The CXO should have the following responsibilities:

  • Maintain a deep understanding of customer needs and be a champion for their cause
  • Implement a framework for customer experience definition covering design, operations and technology
  • Oversee the development of a set of desired customer experiences across channels and products
  • Develop a roadmap for how and when channels and products will grow to support these experiences
  • Manage an evolving plan of action to support and produce these experiences
  • Chair the group design authority that makes customer experience decisions across all major initiatives
  • Be accountable for improvements in customer satisfaction and complaint metrics

The CXO should have a range of Customer Experience Managers distributed through the various channels and products areas. They can manage the day to day requirements of the role. The CXO will need to work closely with the CIO/CTO and architecture areas to ensure that systems are being developed to support desired experiences. Product, Support, Marketing and Communications heads will also need to be aligned. They should have equivalent strategies to support the underlying customer experience plan. Monthly Customer Experience forums should be run with senior stakeholders across the group to share progress and refine the vision.
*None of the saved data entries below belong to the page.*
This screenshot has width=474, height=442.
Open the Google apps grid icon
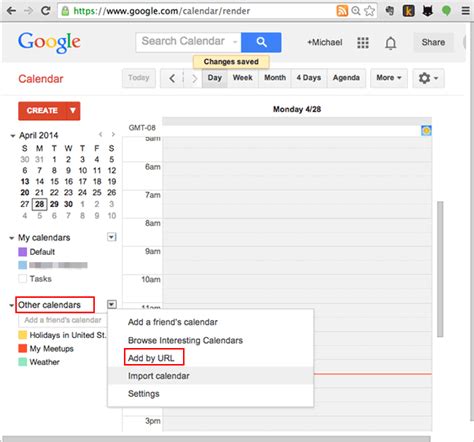pos(363,42)
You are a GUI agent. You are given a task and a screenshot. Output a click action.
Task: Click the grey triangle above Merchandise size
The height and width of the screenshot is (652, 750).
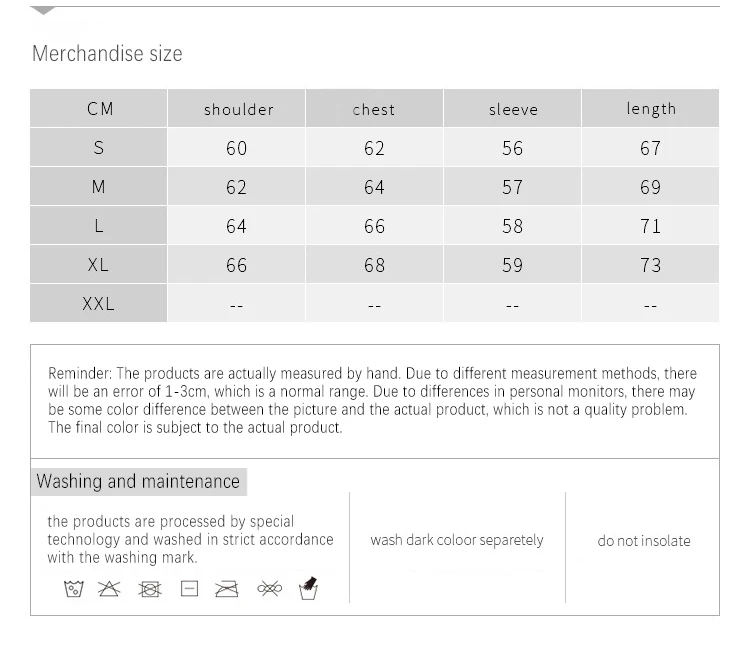43,11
The success of the CXO role is largely reliant on the support and acceptance it receives across the group. The incumbent needs to have the full backing of the board and its peers. An organisation can't just parachute in a CXO and expect improvements. Nor does it imply that the rest of the company can ignore customer experience in the future. The role should be at the centre of your organisational structure. Not a part of it. It is not a marketing manager, or strategy manager. It is different. Both of these roles can be biased by other needs and goals. Your strategy and marketing heads will work closely with your CXO, but not lead it.
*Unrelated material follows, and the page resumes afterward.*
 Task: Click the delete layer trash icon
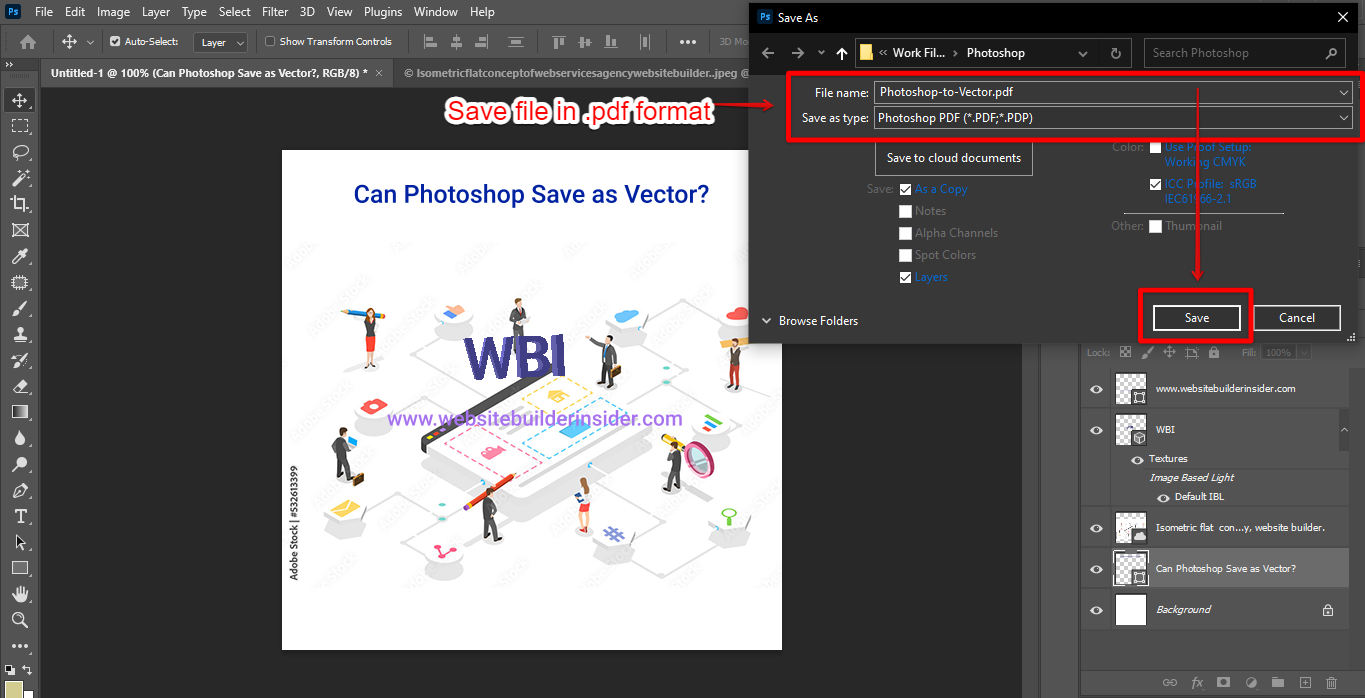click(x=1331, y=682)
Due to the growth of alternative online channels, the number of interactions consumers are having with a brand has increased from once a week, for much of the last century, to nearly once a day. If offering a flawless customer interaction every time is your main business goal, then restructuring your organisation to include a CXO is a no brainer. The introduction of a CXO will raise visibility and provide customers with a real voice in the organisation. It will challenge and shake up your existing processes and belief systems. With a great experience so vital to your organisations success the CXO will ensure that you never cut corners or make the wrong compromises again.